I have a student who is really struggling with math concepts. He doesn't know basic addition and subtraction facts, and multiplication facts are beyond his understanding. We've talked about 5 X 2 is the same as repeated addition, but he doesn't consistently count correctly on his fingers to be accurate. He also doesn't see that problem and go...I must count by 5s. We did a X 0 time test and he had to think about what to do each time. So much of the fourth grade curriculum revolves around knowing multiplication and I'm at a loss. He is being tested for SPED but I will still have him in my room until that is done, which will be the rest of the semester. I feel like having him do 4th grade content isn't helping him b/c he doesn't understand the basics and can't do the work independently. However, if he qualifies for SPED, they'll probably assign a para in my room and keep him in my math, so I feel like I need to keep going but I don't think it's beneficial. Suggestions? He really needs 1:1 math instruction at a lower level in my opinion but I can't do that when I have others who are working on the content I do teach.

What about having him listen in on the whole group lesson, but as far as actual work, maybe work on Front Row? It will require him to take a placement test and then he will be doing work on that level....so he'd be getting grade level content but also content on his level?

I teach 4th grade, and have the lowest (non-sped) math group. I have two students who can't consistently count past 10.
I have broken my instruction into 3 areas - basic facts, background knowledge, and grade-level curriculum.
We do a 5-minute fact practice every day. I started all my students on 100 addition problems focusing on 1s. If they got all 100, they moved on to 2s, etc. I have one student that's about to get to multiplication.
I have 2 students who work/process slowly. I give them only 50 problems to work in the 5 minutes.
I started them on multipication with equal groups, drawing a picture -5 groups with 2 in each group, etc. Then we moved to arrays. Every day I spiral back and give a quick review of each before moving on to the grade-level concept.
I have stripped down the curriculum (we use GoMath) so that it's very basic and straight forward, at the same time teaching the vocabulary.
For example, we just did mulitplicative comparison. I taught that "is" can be replaced with an "=" sign, and "times as many as" can be replaced with a "x" sign. So: 45 is 9 times as many as 5 is 45 = 9 x 5. And we work on many, many repetitions.
It can be done, but it does require extra preparation.

[or if] he gets Special Education services, you may need to do a cross-section of all of that. [Be prepared to hear that he may not qualify.]

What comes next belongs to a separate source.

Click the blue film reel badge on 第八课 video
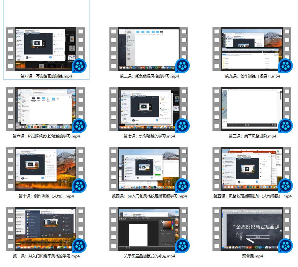click(x=79, y=66)
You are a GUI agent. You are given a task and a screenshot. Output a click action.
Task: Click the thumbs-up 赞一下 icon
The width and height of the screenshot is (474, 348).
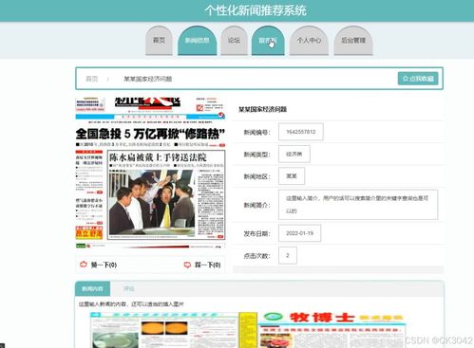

Give him some lower level items as review/practice ie. math fact practice-especially addition and multiplication. Then, when exposing him to grade level things, give him a lesson on how to use a multiplication chart and then offer a simple one to use during that time.

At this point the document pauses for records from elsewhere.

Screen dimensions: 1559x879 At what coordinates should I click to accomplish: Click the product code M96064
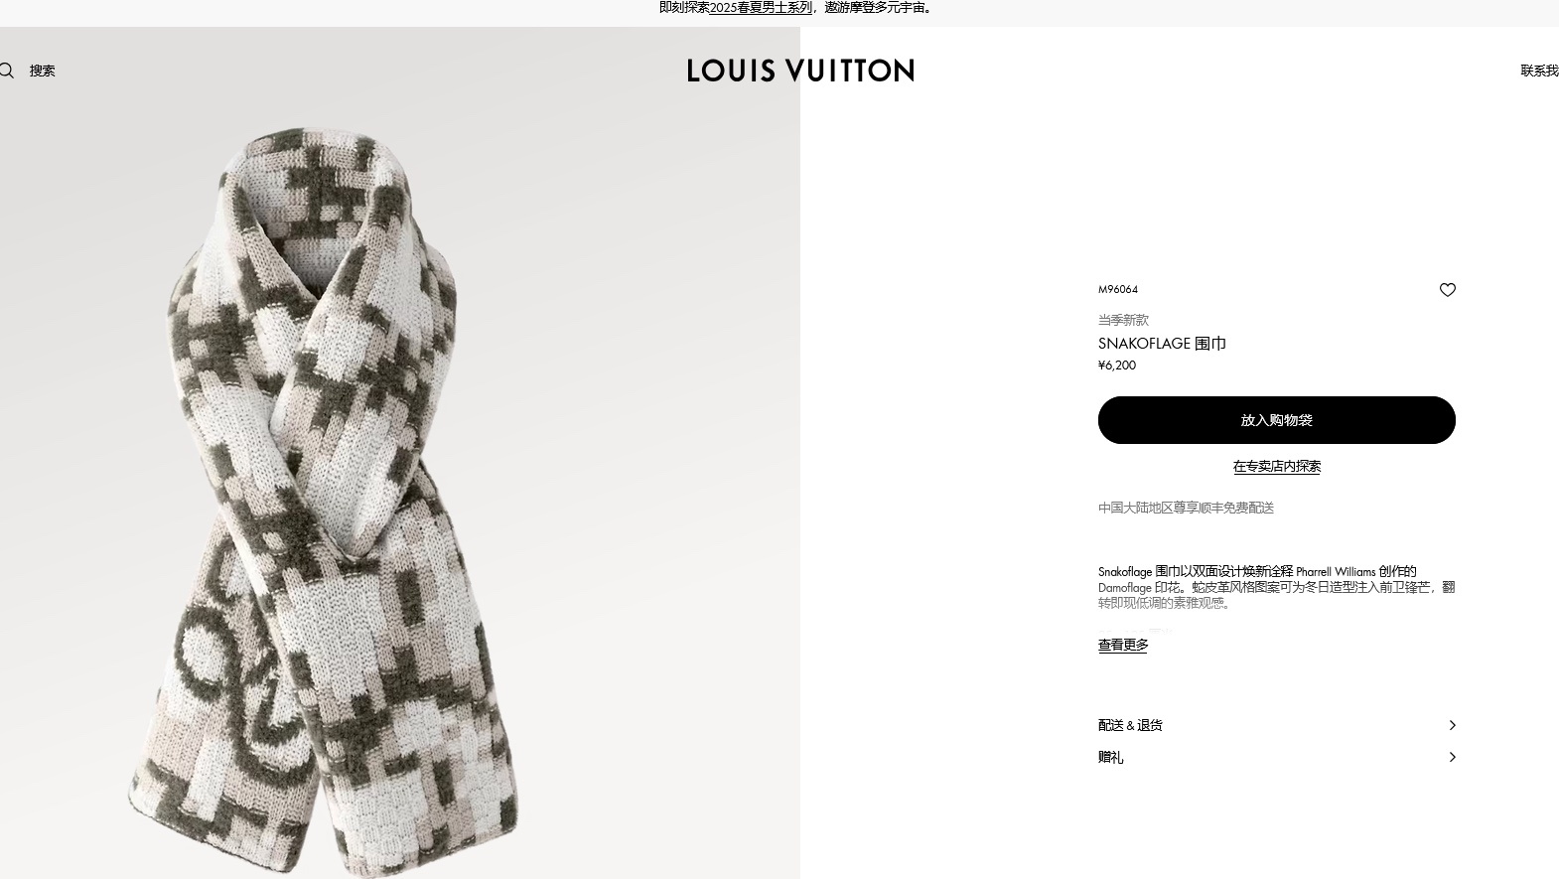pos(1118,289)
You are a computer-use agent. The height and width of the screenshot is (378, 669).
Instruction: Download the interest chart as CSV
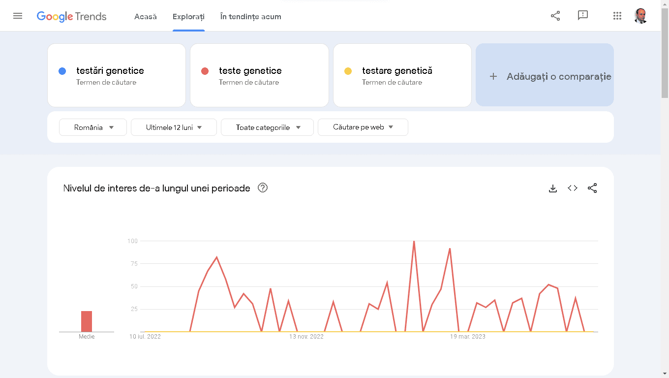pos(553,188)
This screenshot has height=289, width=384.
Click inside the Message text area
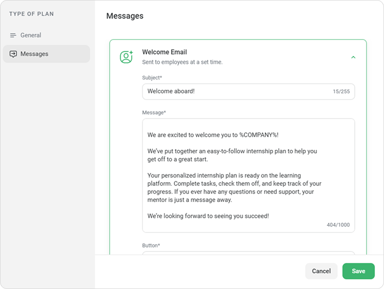248,175
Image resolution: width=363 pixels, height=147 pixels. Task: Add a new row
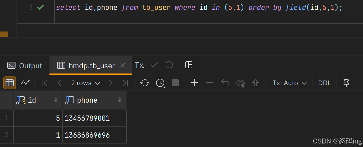[x=194, y=83]
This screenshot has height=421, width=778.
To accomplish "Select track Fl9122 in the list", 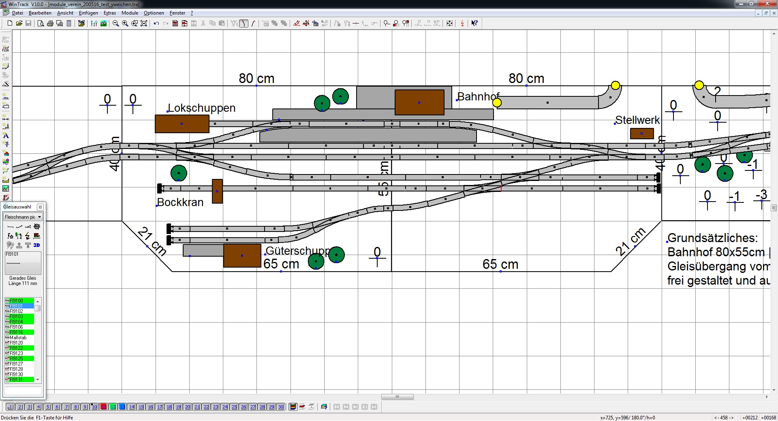I will [x=19, y=348].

In my Special Education class, I start each day with a few minutes of math fact practice at whatever level they need. They are all slowly getting a little better. Then when I move into the bigger (more complex) lesson, I make them use the chart and show their work. They still have to do all the steps: they still have to borrow and carry, do one or two part equations, solve simple word problems, etc. If I wait until they know the math facts, I'll never get to introduce the higher level items.

I have had students with iep's. Their plan called for using fact charts and calculators. I would just let him use a fact chart or calculator. I made addition, subtraction, and multiplication charts to be kept with the student and used as needed. The students eventually learned some, but not all.